> **REQUIRED WORK**:
From the entries below, return only the lines starting at the one that contains "Go to the Поддержи" and ending at the one that contains "Close the cookie notice banner", exactly as they stand.
══ SUPPLIED MATERIAL ══
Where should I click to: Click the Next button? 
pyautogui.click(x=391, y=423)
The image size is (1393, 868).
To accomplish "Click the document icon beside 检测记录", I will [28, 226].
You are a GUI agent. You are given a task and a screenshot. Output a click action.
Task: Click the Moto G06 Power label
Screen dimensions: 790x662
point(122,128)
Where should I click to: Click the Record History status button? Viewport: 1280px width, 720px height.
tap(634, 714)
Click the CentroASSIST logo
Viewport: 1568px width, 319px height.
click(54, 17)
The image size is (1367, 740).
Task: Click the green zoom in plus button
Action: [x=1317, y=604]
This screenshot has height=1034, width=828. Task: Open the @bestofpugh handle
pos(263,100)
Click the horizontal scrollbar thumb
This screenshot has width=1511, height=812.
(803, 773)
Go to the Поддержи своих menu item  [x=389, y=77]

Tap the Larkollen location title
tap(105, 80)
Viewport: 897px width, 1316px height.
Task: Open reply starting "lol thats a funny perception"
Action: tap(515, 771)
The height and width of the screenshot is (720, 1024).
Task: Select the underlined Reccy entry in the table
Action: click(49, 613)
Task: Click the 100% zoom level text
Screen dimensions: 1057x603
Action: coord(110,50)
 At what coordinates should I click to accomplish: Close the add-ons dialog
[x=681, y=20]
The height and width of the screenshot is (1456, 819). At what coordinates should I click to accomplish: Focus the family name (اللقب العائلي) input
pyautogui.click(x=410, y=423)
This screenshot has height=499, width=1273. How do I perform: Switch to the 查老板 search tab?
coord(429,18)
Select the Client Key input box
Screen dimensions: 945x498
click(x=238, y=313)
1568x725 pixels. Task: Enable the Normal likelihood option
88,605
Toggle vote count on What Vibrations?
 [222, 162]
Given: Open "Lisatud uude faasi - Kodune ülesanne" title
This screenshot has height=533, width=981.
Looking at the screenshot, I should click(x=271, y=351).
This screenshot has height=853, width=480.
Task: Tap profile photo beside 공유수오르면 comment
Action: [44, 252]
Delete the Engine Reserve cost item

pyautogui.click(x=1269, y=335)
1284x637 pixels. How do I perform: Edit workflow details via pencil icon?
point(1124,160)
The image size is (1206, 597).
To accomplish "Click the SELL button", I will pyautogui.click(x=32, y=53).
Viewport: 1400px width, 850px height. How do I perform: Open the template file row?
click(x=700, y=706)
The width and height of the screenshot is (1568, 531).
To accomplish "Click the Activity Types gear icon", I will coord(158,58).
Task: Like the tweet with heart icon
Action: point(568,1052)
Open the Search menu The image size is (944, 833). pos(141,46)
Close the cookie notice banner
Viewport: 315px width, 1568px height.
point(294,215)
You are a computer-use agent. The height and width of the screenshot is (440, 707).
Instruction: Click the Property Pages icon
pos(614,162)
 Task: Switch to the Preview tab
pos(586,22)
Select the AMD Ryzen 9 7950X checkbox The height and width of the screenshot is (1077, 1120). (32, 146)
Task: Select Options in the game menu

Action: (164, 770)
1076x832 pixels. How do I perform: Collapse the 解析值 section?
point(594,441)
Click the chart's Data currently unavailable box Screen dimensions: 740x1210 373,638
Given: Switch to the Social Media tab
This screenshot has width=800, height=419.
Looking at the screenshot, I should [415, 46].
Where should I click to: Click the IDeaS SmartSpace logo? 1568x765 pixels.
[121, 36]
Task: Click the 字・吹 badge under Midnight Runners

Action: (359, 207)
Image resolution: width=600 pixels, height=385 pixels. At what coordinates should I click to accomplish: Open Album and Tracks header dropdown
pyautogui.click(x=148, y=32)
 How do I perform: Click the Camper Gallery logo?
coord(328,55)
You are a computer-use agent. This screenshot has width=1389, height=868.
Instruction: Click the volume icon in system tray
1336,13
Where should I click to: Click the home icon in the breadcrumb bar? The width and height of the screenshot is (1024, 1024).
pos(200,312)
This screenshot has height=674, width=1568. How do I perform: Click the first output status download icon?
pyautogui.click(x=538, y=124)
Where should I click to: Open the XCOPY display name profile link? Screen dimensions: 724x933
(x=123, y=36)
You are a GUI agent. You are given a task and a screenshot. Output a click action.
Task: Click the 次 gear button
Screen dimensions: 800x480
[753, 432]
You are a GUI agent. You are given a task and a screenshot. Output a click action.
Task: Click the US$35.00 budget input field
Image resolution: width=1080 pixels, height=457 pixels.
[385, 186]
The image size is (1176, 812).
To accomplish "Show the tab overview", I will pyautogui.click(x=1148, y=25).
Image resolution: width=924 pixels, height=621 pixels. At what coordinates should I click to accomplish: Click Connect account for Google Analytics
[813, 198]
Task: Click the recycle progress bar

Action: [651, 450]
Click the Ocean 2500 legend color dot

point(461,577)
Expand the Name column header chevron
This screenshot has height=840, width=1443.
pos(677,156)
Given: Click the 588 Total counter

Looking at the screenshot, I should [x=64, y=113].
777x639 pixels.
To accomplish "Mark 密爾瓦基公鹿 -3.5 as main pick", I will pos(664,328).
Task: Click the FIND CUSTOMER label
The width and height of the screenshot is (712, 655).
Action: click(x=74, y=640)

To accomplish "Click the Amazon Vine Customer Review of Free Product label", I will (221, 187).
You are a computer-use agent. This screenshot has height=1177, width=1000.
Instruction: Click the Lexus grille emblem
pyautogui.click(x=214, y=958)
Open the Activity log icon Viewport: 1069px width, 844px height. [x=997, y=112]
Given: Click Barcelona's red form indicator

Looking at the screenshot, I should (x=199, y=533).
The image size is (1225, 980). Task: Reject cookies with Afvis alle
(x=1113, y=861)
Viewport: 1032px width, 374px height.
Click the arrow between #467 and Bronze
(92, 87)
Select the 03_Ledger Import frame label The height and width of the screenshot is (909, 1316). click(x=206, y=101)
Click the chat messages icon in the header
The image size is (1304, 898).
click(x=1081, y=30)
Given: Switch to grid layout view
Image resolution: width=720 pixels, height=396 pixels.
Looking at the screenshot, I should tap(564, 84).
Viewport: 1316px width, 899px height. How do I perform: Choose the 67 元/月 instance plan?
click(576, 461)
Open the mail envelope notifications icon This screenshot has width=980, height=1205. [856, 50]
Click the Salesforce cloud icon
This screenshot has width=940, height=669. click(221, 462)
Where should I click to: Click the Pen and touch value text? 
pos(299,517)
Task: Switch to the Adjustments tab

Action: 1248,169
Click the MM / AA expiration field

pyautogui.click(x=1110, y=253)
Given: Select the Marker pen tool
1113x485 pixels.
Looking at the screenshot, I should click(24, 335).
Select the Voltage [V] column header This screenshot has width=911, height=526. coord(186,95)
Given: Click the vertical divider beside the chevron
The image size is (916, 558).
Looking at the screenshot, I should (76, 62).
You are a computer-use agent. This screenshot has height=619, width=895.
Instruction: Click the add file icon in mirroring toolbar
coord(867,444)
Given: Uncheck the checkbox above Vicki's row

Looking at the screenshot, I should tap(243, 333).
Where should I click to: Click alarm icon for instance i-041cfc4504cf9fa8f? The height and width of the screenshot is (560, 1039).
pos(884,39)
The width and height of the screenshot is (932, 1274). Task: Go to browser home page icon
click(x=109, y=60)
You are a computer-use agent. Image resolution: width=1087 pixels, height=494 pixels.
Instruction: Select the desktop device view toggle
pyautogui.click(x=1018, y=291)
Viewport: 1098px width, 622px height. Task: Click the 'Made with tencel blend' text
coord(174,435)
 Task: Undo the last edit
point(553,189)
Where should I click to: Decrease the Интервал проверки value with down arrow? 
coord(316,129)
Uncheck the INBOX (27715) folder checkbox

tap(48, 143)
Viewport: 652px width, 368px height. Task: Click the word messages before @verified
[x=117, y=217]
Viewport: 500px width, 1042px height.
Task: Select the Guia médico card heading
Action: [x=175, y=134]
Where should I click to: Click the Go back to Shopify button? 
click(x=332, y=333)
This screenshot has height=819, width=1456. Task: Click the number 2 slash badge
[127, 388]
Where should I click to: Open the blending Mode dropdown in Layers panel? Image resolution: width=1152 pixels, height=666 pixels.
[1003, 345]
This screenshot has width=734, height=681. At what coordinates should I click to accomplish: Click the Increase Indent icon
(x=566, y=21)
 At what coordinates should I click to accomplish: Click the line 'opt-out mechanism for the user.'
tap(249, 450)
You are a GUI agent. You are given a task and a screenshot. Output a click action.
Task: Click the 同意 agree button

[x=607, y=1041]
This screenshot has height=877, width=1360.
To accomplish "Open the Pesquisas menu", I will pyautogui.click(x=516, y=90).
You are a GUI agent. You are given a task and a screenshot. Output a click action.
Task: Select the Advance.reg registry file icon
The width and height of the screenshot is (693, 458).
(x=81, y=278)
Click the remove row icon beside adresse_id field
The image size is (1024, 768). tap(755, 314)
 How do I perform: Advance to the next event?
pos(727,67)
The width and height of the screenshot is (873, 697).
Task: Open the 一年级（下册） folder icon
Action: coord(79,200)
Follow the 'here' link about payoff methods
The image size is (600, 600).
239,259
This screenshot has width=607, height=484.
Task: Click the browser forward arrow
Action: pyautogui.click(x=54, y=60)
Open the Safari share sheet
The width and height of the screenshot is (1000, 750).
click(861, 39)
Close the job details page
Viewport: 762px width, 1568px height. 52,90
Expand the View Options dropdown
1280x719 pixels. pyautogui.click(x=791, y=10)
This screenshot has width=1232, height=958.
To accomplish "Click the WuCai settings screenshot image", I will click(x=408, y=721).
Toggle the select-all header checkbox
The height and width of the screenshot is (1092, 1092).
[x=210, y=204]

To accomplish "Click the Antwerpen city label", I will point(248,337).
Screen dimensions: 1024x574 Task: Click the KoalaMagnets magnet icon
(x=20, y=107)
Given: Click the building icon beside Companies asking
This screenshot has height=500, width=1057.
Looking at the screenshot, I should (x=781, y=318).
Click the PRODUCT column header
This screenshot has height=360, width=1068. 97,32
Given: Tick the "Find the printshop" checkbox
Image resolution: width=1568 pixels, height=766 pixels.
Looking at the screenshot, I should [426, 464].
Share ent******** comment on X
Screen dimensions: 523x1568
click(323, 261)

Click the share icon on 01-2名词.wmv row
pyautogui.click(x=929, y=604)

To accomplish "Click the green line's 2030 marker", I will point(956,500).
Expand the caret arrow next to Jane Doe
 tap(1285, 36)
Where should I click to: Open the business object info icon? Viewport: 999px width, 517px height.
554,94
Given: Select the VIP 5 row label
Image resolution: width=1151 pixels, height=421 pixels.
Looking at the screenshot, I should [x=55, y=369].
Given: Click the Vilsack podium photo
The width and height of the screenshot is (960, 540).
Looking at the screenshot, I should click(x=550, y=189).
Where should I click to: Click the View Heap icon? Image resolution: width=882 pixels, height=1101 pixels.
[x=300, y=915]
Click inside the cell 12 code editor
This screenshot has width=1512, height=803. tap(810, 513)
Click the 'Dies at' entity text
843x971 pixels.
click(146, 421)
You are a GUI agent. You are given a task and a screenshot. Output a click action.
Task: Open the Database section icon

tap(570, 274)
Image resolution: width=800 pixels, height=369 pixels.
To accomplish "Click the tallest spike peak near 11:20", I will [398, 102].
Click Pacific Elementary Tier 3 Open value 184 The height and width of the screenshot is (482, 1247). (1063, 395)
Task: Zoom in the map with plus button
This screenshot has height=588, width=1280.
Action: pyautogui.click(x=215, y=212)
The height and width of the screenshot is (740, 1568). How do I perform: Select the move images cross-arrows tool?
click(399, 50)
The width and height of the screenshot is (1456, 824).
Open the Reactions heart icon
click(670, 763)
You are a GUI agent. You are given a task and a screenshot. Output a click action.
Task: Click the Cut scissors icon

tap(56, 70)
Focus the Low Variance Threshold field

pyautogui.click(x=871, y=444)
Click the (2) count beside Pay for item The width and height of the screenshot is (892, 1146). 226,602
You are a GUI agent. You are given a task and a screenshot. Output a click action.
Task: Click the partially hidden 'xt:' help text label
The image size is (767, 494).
═══
> **ANSWER TO THIS EXERCISE**:
Go to the Поддержи своих menu item  [x=389, y=77]

Tap the Larkollen location title
tap(105, 80)
Viewport: 897px width, 1316px height.
Task: Open reply starting "lol thats a funny perception"
Action: tap(515, 771)
The height and width of the screenshot is (720, 1024).
Task: Select the underlined Reccy entry in the table
Action: click(49, 613)
Task: Click the 100% zoom level text
Screen dimensions: 1057x603
Action: coord(110,50)
 At what coordinates should I click to accomplish: Close the add-ons dialog
[x=681, y=20]
The height and width of the screenshot is (1456, 819). At what coordinates should I click to accomplish: Focus the family name (اللقب العائلي) input
pyautogui.click(x=410, y=423)
This screenshot has height=499, width=1273. How do I perform: Switch to the 查老板 search tab?
coord(429,18)
Select the Client Key input box
Screen dimensions: 945x498
click(x=238, y=313)
1568x725 pixels. Task: Enable the Normal likelihood option
88,605
Toggle vote count on What Vibrations?
 [222, 162]
Given: Open "Lisatud uude faasi - Kodune ülesanne" title
This screenshot has height=533, width=981.
Looking at the screenshot, I should click(x=271, y=351).
This screenshot has height=853, width=480.
Task: Tap profile photo beside 공유수오르면 comment
Action: [44, 252]
Delete the Engine Reserve cost item

pyautogui.click(x=1269, y=335)
1284x637 pixels. How do I perform: Edit workflow details via pencil icon?
point(1124,160)
The image size is (1206, 597).
To accomplish "Click the SELL button", I will pyautogui.click(x=32, y=53).
Viewport: 1400px width, 850px height. How do I perform: Open the template file row?
click(x=700, y=706)
The width and height of the screenshot is (1568, 531).
To accomplish "Click the Activity Types gear icon", I will coord(158,58).
Task: Like the tweet with heart icon
Action: point(568,1052)
Open the Search menu The image size is (944, 833). pos(141,46)
Close the cookie notice banner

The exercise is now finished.